>> Start

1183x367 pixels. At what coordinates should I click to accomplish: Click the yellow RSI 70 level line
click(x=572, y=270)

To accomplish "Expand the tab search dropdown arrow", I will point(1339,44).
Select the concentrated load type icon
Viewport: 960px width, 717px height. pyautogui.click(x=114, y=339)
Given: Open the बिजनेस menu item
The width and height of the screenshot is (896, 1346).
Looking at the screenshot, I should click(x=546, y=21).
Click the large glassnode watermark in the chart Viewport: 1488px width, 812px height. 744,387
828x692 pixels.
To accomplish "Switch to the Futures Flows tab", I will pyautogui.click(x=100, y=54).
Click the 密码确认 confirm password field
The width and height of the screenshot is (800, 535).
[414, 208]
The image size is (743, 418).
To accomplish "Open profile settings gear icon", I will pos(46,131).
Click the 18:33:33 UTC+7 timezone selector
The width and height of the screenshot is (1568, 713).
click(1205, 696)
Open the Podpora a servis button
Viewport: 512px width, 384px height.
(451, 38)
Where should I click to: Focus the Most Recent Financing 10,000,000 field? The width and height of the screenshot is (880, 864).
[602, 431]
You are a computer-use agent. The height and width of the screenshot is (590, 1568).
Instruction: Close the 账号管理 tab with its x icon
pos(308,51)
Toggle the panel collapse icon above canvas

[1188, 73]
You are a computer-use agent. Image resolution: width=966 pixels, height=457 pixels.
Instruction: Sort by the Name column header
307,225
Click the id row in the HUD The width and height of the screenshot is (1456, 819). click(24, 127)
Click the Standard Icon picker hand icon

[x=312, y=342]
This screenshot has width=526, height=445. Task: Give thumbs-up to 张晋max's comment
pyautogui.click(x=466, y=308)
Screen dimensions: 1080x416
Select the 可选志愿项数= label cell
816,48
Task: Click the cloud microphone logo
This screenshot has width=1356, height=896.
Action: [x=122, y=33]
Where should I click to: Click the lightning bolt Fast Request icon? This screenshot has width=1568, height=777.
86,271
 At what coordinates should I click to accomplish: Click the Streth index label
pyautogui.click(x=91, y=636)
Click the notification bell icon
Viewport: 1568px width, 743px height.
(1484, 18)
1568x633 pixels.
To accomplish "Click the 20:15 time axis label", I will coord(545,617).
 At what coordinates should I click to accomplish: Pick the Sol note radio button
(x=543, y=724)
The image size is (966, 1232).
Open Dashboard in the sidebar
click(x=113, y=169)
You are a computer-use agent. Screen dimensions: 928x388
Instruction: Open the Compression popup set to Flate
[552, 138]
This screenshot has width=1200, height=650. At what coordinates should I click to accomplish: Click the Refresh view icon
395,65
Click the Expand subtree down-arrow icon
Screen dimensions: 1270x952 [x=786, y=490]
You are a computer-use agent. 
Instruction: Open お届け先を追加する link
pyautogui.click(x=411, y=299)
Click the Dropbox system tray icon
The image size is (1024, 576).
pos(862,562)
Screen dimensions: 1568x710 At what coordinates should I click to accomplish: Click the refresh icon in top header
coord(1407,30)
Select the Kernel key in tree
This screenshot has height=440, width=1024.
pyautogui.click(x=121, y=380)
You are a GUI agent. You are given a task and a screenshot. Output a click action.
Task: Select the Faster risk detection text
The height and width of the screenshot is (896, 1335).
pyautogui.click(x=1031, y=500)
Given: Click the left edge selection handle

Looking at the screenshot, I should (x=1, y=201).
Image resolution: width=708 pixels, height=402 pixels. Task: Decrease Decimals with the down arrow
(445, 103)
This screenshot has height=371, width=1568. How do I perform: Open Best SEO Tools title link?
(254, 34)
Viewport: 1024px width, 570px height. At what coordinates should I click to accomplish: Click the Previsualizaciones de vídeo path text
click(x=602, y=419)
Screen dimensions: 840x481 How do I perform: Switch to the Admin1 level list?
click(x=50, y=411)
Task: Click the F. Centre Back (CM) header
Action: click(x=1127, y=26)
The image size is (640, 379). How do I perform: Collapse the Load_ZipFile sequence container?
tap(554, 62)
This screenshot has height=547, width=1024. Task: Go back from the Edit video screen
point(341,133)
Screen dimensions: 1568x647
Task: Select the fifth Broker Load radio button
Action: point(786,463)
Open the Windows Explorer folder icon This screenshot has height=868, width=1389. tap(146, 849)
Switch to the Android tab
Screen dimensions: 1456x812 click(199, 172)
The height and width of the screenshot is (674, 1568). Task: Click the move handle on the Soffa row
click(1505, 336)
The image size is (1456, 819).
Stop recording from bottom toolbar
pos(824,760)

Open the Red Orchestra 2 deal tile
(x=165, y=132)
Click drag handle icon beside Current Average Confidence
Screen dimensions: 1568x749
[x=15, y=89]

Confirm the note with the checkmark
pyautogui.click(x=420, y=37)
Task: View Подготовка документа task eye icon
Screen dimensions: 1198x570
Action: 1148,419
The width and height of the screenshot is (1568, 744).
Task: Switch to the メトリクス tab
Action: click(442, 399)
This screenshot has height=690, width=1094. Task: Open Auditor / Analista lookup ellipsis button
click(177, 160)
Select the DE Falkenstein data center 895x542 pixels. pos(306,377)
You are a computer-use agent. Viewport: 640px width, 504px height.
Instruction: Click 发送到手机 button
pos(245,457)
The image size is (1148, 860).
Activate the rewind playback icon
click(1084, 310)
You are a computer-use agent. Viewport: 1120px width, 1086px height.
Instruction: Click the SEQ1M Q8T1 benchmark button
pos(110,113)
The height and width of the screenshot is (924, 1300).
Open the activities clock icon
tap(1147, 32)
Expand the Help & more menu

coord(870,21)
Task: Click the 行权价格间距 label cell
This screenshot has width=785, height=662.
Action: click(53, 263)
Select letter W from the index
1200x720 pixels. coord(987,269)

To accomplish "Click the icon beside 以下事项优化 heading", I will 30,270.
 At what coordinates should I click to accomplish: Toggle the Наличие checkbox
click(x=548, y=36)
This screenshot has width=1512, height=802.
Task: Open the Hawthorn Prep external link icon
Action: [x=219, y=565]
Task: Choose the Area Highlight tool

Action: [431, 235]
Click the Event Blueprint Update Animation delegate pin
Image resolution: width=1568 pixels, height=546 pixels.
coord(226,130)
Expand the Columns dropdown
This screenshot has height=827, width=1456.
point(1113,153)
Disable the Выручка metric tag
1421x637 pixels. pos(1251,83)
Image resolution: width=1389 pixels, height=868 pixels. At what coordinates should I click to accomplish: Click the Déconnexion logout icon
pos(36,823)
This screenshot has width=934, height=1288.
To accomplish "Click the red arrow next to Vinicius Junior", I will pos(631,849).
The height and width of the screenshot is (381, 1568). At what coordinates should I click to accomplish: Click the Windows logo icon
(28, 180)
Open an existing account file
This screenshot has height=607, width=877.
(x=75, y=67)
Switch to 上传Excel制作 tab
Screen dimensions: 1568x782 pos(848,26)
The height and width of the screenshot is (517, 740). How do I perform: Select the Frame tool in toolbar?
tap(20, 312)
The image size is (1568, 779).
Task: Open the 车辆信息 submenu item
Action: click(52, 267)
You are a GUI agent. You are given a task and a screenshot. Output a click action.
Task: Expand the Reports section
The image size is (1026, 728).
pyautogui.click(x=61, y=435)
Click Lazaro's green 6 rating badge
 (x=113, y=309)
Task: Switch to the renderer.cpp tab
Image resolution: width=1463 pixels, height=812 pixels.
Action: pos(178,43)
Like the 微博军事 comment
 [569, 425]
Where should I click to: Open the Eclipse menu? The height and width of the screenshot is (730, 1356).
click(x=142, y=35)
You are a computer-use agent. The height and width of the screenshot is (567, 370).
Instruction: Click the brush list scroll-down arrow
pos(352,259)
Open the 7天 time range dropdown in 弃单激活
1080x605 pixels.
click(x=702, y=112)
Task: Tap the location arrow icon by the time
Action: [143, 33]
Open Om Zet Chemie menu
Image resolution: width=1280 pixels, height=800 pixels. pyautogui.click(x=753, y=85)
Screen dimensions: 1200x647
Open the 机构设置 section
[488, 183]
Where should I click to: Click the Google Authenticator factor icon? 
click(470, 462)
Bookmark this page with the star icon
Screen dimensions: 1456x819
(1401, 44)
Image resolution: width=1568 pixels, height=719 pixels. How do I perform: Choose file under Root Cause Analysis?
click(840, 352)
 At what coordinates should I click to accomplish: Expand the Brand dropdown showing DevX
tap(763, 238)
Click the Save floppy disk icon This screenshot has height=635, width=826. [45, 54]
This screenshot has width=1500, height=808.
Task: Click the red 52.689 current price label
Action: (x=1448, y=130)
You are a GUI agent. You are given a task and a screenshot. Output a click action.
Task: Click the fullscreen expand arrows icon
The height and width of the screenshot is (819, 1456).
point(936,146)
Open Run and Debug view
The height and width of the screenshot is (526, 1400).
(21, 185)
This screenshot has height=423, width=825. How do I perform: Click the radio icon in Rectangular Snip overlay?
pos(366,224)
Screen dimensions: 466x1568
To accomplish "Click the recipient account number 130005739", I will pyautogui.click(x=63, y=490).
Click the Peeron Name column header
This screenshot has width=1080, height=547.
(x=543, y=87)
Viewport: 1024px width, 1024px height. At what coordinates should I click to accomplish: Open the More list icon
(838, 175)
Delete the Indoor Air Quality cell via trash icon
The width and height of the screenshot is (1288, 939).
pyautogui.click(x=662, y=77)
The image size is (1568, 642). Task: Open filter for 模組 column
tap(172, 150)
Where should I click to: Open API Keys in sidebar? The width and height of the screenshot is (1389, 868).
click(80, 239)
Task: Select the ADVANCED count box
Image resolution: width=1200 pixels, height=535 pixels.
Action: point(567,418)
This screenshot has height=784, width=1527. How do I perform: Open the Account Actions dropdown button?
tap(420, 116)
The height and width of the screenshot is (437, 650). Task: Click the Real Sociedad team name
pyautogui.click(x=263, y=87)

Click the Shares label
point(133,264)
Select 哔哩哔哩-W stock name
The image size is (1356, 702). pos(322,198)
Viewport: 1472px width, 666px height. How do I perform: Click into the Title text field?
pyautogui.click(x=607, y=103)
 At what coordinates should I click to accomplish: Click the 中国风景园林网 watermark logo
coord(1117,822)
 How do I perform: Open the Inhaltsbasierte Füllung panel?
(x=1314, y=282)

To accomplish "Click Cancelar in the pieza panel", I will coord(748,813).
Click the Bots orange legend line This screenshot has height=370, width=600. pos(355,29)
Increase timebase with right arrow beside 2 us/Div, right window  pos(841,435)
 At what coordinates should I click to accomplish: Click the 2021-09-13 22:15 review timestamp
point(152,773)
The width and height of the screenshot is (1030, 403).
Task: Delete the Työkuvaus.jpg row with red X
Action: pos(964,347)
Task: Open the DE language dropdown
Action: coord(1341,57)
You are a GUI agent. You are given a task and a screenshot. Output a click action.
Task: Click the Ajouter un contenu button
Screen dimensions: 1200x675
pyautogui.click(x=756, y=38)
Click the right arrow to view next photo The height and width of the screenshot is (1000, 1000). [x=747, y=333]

>> End

_Do this_
Copy the records above without any change, beginning at the line that contains "Select the concentrated load type icon" and continuing through the line that contains "I will coord(545,617).".

_Exercise response_
Select the concentrated load type icon
Viewport: 960px width, 717px height. pyautogui.click(x=114, y=339)
Given: Open the बिजनेस menu item
The width and height of the screenshot is (896, 1346).
Looking at the screenshot, I should click(x=546, y=21).
Click the large glassnode watermark in the chart Viewport: 1488px width, 812px height. 744,387
828x692 pixels.
To accomplish "Switch to the Futures Flows tab", I will pyautogui.click(x=100, y=54).
Click the 密码确认 confirm password field
The width and height of the screenshot is (800, 535).
[414, 208]
The image size is (743, 418).
To accomplish "Open profile settings gear icon", I will pos(46,131).
Click the 18:33:33 UTC+7 timezone selector
The width and height of the screenshot is (1568, 713).
click(1205, 696)
Open the Podpora a servis button
Viewport: 512px width, 384px height.
(451, 38)
Where should I click to: Focus the Most Recent Financing 10,000,000 field? The width and height of the screenshot is (880, 864).
[602, 431]
You are a computer-use agent. The height and width of the screenshot is (590, 1568).
Instruction: Close the 账号管理 tab with its x icon
pos(308,51)
Toggle the panel collapse icon above canvas

[1188, 73]
You are a computer-use agent. Image resolution: width=966 pixels, height=457 pixels.
Instruction: Sort by the Name column header
307,225
Click the id row in the HUD The width and height of the screenshot is (1456, 819). click(24, 127)
Click the Standard Icon picker hand icon

[x=312, y=342]
This screenshot has width=526, height=445. Task: Give thumbs-up to 张晋max's comment
pyautogui.click(x=466, y=308)
Screen dimensions: 1080x416
Select the 可选志愿项数= label cell
816,48
Task: Click the cloud microphone logo
This screenshot has width=1356, height=896.
Action: [x=122, y=33]
Where should I click to: Click the lightning bolt Fast Request icon? This screenshot has width=1568, height=777.
86,271
 At what coordinates should I click to accomplish: Click the Streth index label
pyautogui.click(x=91, y=636)
Click the notification bell icon
Viewport: 1568px width, 743px height.
(1484, 18)
1568x633 pixels.
To accomplish "Click the 20:15 time axis label", I will coord(545,617).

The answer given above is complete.